O-Carboxymethylchitosan (O-CMC) in 1000 g batch was prepared from chitin as starting material and its chemical structure was confirmed by analysis of IR and NMR. O-CMC solution, sodium hyaluronate (HA) solution and physiological saline were used in Sprague-Dawley rat model for prevention of postsurgical adhesions; after 7 days of an abdominal operation, the 3 groups were evaluated according to Belluco standard, the mean scores of O-CMC group, HA group and physiological saline group were 2.5 +/- 3.1, 3.3 +/- 3.6 and 10.3 +/- 1.0, respectively.
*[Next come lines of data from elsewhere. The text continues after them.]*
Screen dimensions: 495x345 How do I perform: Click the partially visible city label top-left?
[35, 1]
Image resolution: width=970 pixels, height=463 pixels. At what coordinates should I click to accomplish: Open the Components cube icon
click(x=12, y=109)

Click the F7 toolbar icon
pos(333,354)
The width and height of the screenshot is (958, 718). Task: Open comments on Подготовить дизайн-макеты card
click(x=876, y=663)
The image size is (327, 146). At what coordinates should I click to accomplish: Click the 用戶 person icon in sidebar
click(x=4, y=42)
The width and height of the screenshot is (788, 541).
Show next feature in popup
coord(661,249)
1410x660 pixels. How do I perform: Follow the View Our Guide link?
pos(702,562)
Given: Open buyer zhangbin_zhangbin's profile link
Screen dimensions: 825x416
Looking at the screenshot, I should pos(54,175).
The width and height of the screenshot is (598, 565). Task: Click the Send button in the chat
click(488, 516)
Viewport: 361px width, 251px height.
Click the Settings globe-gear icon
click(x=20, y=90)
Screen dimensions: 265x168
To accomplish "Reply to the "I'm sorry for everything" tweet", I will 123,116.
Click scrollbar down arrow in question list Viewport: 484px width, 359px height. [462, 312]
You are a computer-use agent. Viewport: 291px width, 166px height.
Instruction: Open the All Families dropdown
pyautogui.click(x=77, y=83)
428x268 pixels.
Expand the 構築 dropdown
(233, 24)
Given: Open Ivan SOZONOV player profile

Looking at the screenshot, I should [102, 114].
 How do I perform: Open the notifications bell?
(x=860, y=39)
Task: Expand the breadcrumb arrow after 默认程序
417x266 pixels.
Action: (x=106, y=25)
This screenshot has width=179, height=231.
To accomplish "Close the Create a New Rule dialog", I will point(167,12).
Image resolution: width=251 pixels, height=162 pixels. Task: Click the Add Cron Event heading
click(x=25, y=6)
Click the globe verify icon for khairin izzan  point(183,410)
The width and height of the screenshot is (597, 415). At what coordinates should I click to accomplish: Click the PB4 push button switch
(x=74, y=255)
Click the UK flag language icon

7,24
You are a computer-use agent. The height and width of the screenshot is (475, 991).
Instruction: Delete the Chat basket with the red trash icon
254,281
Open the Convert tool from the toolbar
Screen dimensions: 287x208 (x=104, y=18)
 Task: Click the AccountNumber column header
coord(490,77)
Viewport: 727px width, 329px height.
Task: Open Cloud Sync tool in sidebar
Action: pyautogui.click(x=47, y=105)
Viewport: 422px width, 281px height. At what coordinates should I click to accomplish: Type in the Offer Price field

Histological inspection showed that in O-CMC group, mesothelial cells on peritonaeum or cecum surfaces were almost restored; in HA group the injured surface of peritonaeum was mostly repaired, but in physiological saline group the injured surface of cecum was just a little repaired; there were extensive adhesions between peritonaeum and cecum, and inflammatory response was quite serious. Experimental results indicated that O-CMC and HA had excellent efficiency and O-CMC was slightly better than HA for the prevention of postsurgical adhesions.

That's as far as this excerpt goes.